Impressive use of matplotlib and seaborn! This code is meant for a Jupyter notebook. I can't find the "passes.csv" data but suspect it is using statsbomb. It's a free footy dataset that's on display in this Towards Data Science blog post also.

In another practical example of wrangling data, Tactics FC shows how to calculate goal conversion rate with pandas. I'm guessing basic statskeeping and video is collected in great quantities by analytics teams during games for professional teams. At half time, typically on TV they will show both teams' shots, passes and time of possession.

Another intriguing field of study is extensive simulation and tracking of individual player position on the pitch. Google hosted a Kaggle competition with Manchester City 3 years ago, where the goal was to train AI agents to play football. Formal courses are available like the Mathematical Modeling of Football course at Uppsala University. There's also the football analytics topic on Github that shows 100+ repos.

From that topic, I found Awesome Football Analytics, which is a long list of resources to browse through. It seems wise to stop through Jan Van Haren's soccer analytics resources. I'm really looking forward to checking out Soccermatics for Python also. There is a ton of stuff online about football analytics that is happening.

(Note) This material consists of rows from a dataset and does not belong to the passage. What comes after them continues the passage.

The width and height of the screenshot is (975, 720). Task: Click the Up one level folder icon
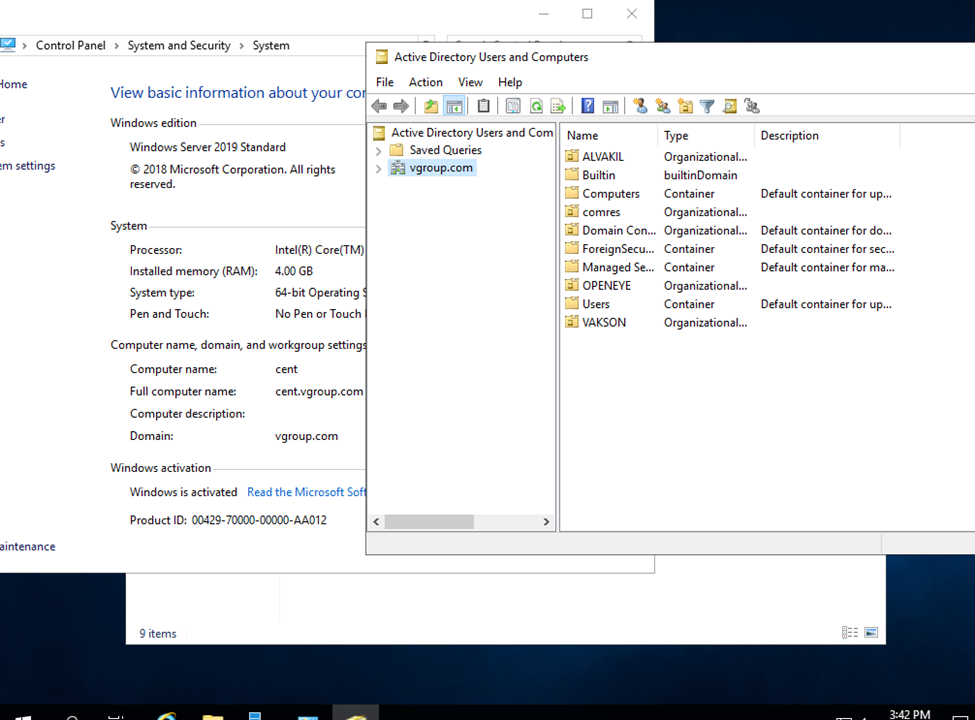click(431, 106)
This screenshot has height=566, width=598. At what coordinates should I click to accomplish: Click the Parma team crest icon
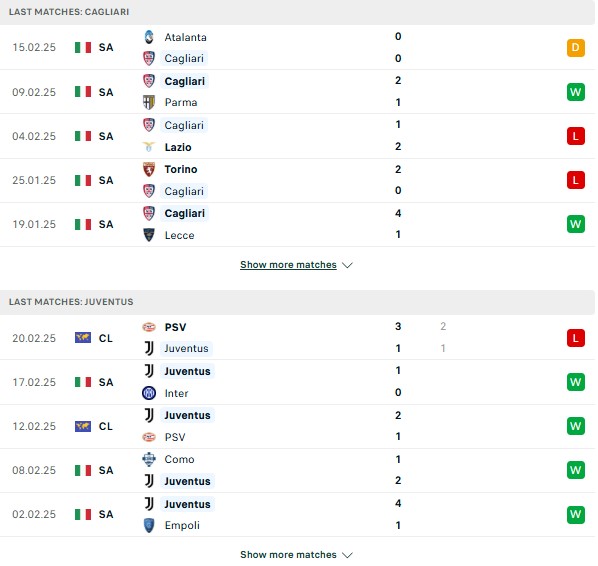pyautogui.click(x=149, y=102)
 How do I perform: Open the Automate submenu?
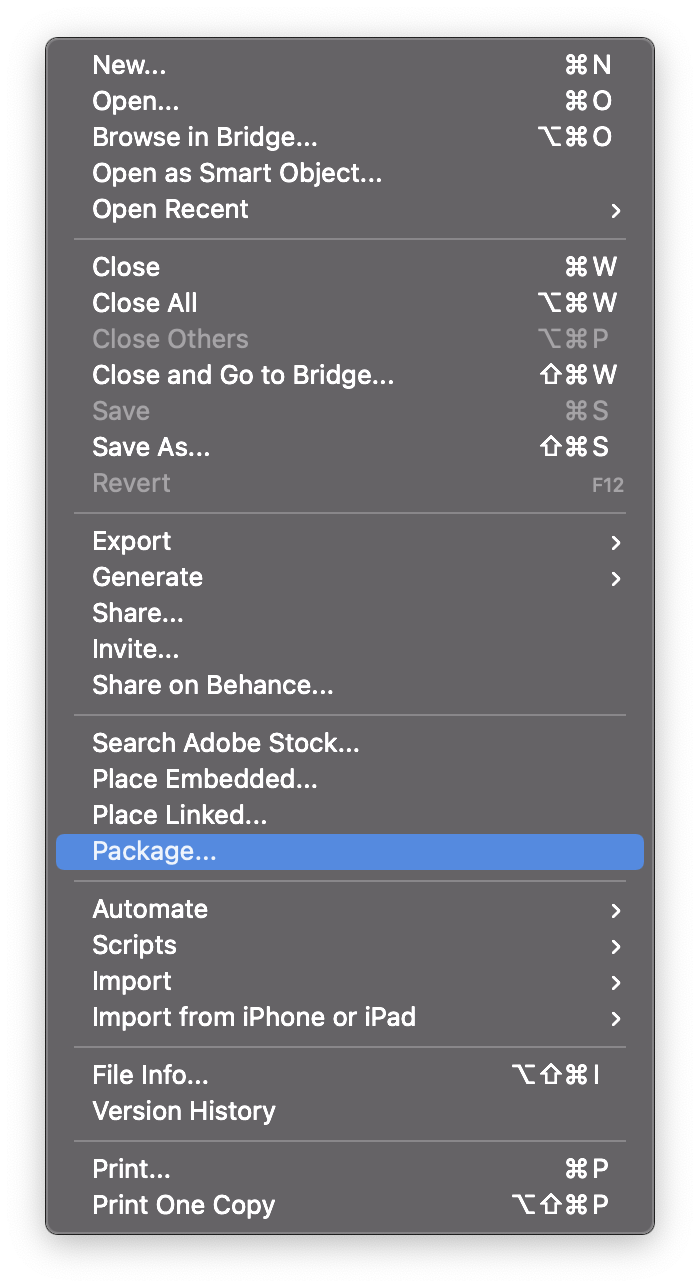coord(150,909)
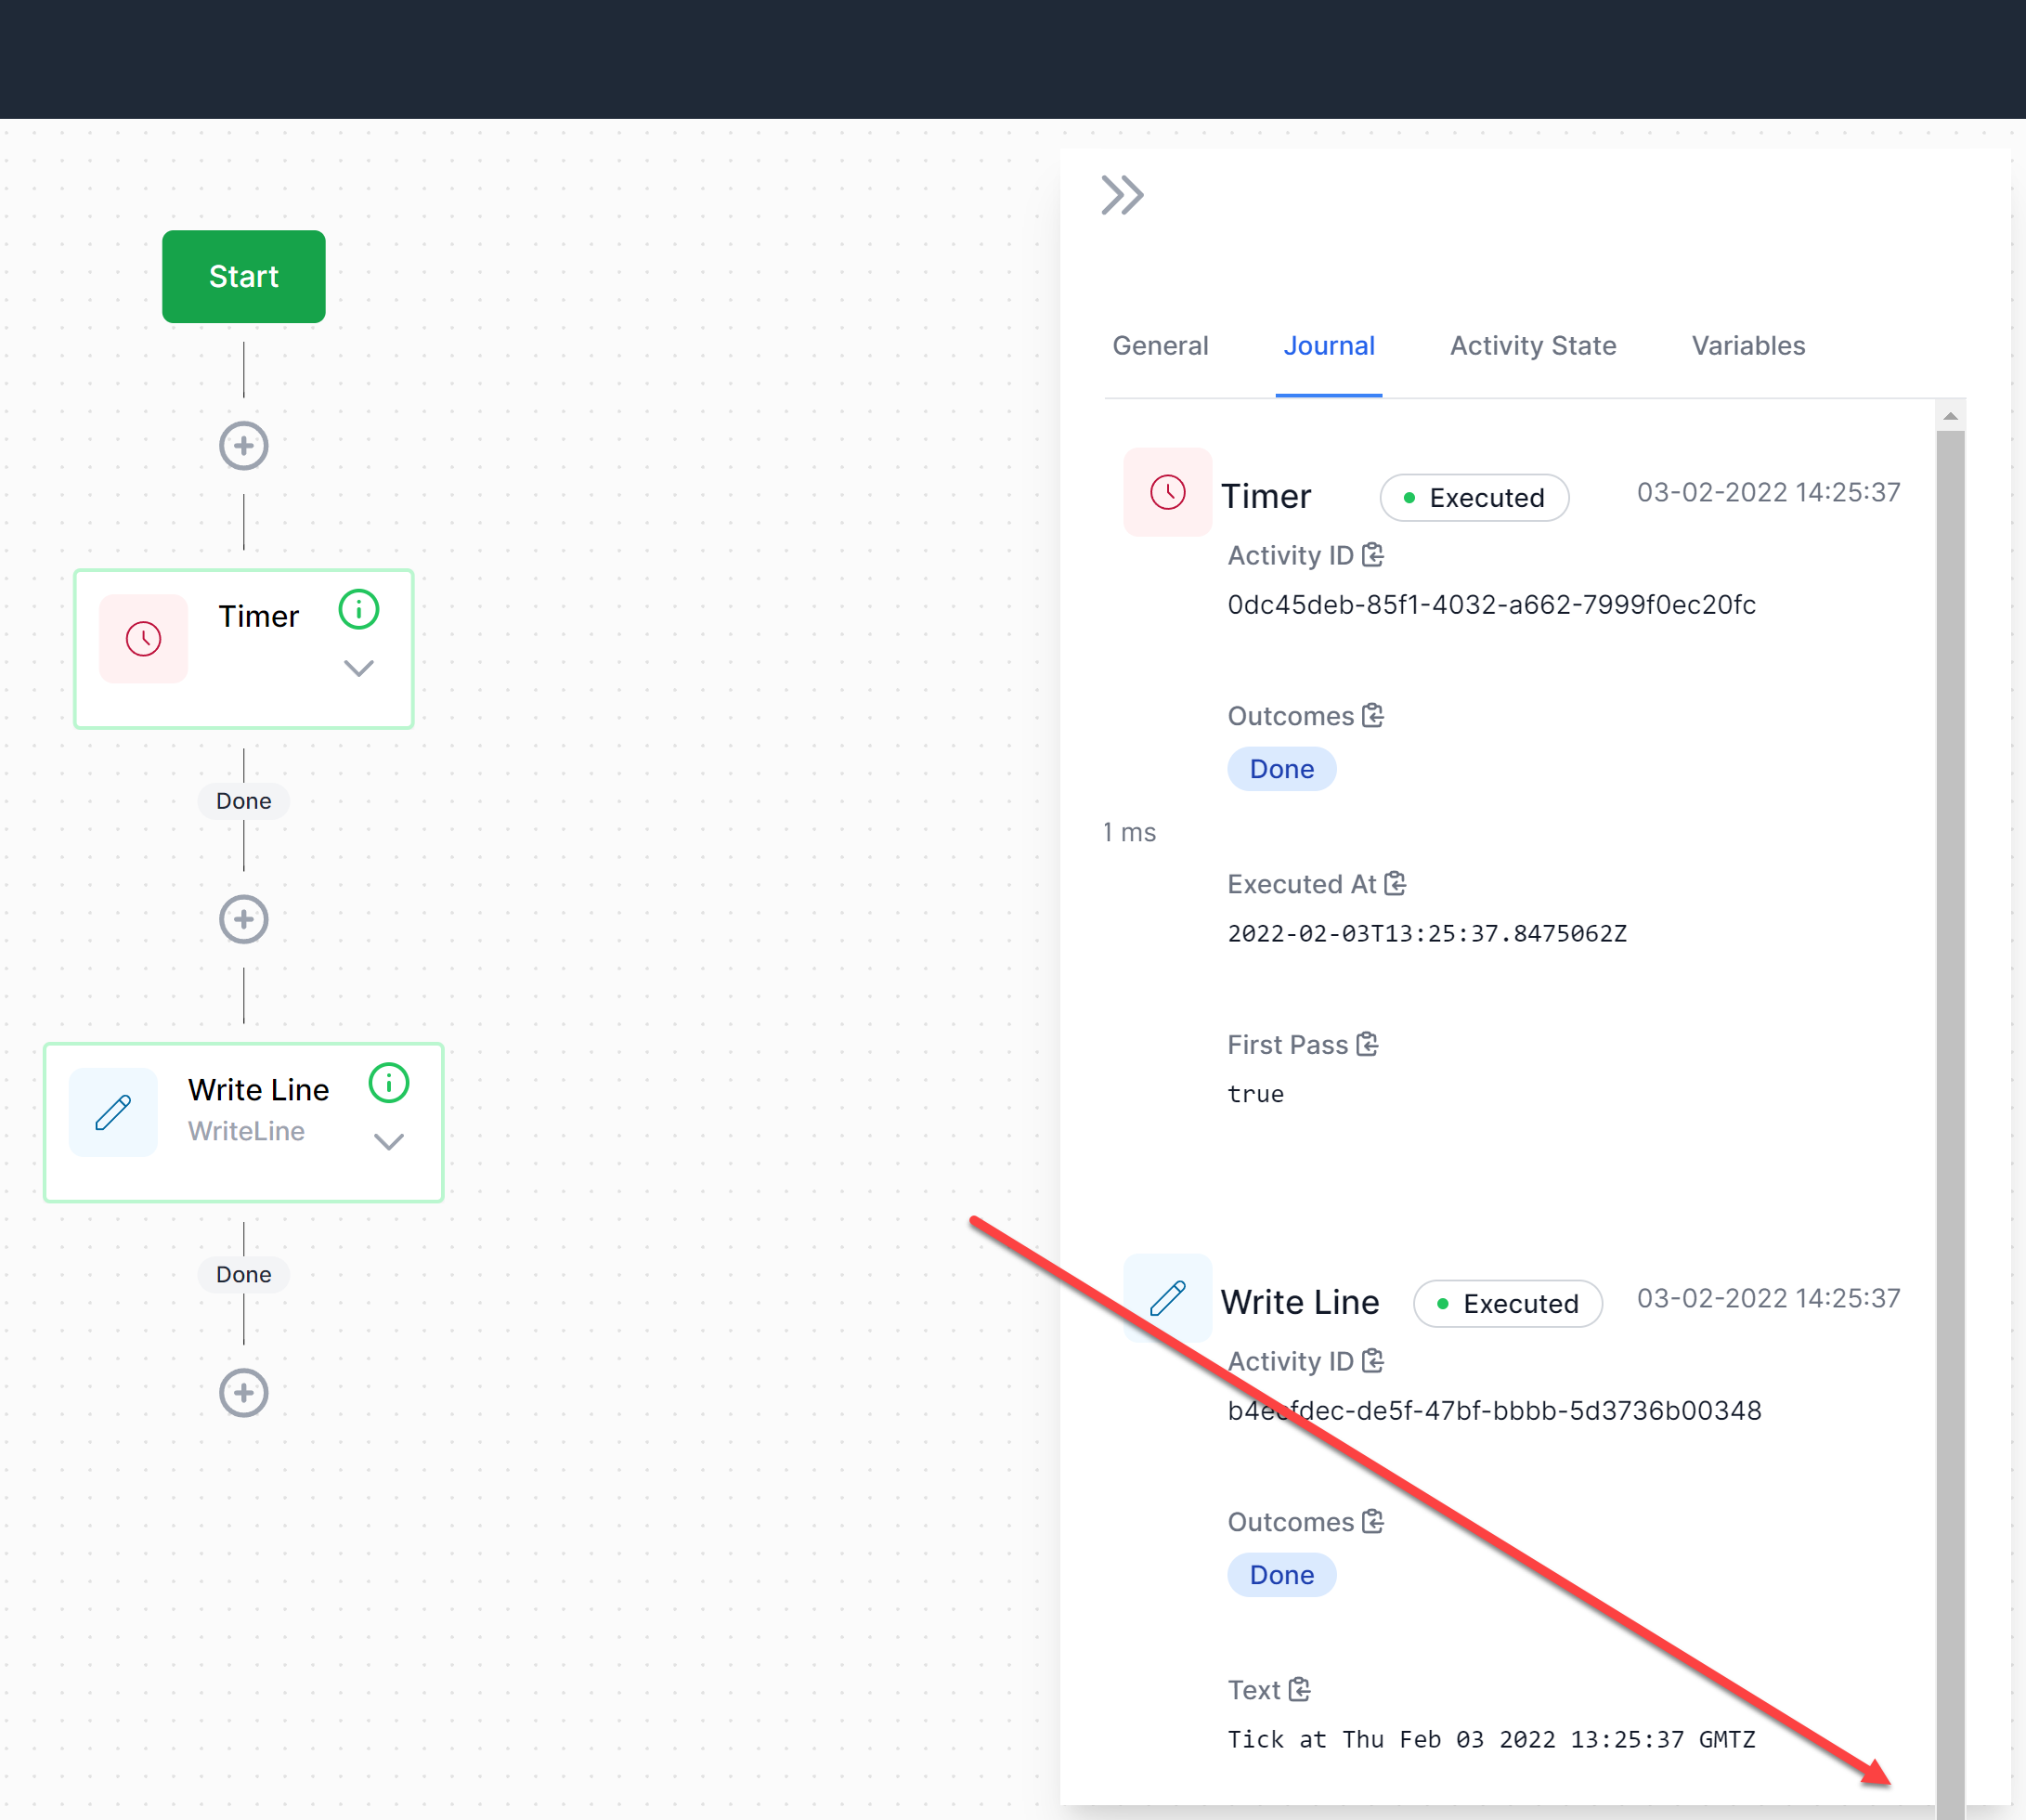The width and height of the screenshot is (2026, 1820).
Task: Click the Executed status badge for Timer
Action: click(1474, 497)
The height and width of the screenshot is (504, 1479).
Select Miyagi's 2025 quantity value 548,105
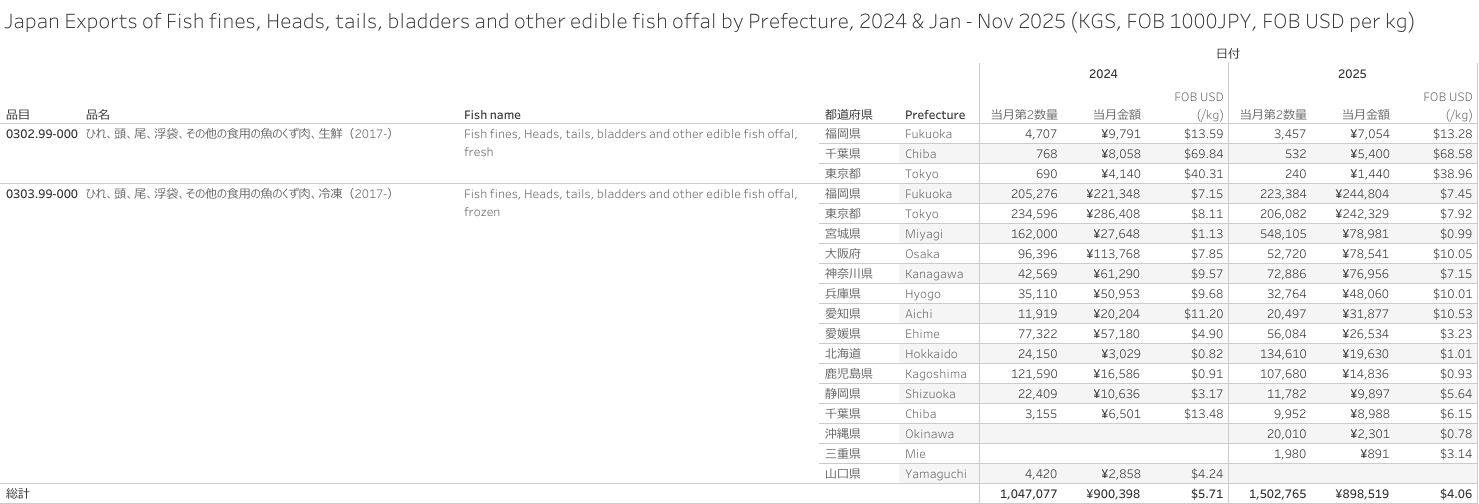pyautogui.click(x=1279, y=234)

I sense there is a passionate community pushing football analytics forward and innovating. There are many facets to consider from video optimization, data collection, drawing insights from established datasets, tracking game stats and codifying player movements.

Techniques like simulation and decoding live games into data could result in recommendations for players to uncover new advantages, adjust their positioning, conserve their energy or look for chances in a vulnerable spot on the field. The best teams are probably asking how they can leverage data to inform their strategy on the pitch and win more games.

Watching football is so satisfying. Why not study it with Python? My prediction is that the beautiful game will progress and improve as teams develop a more sophisticated data strategy.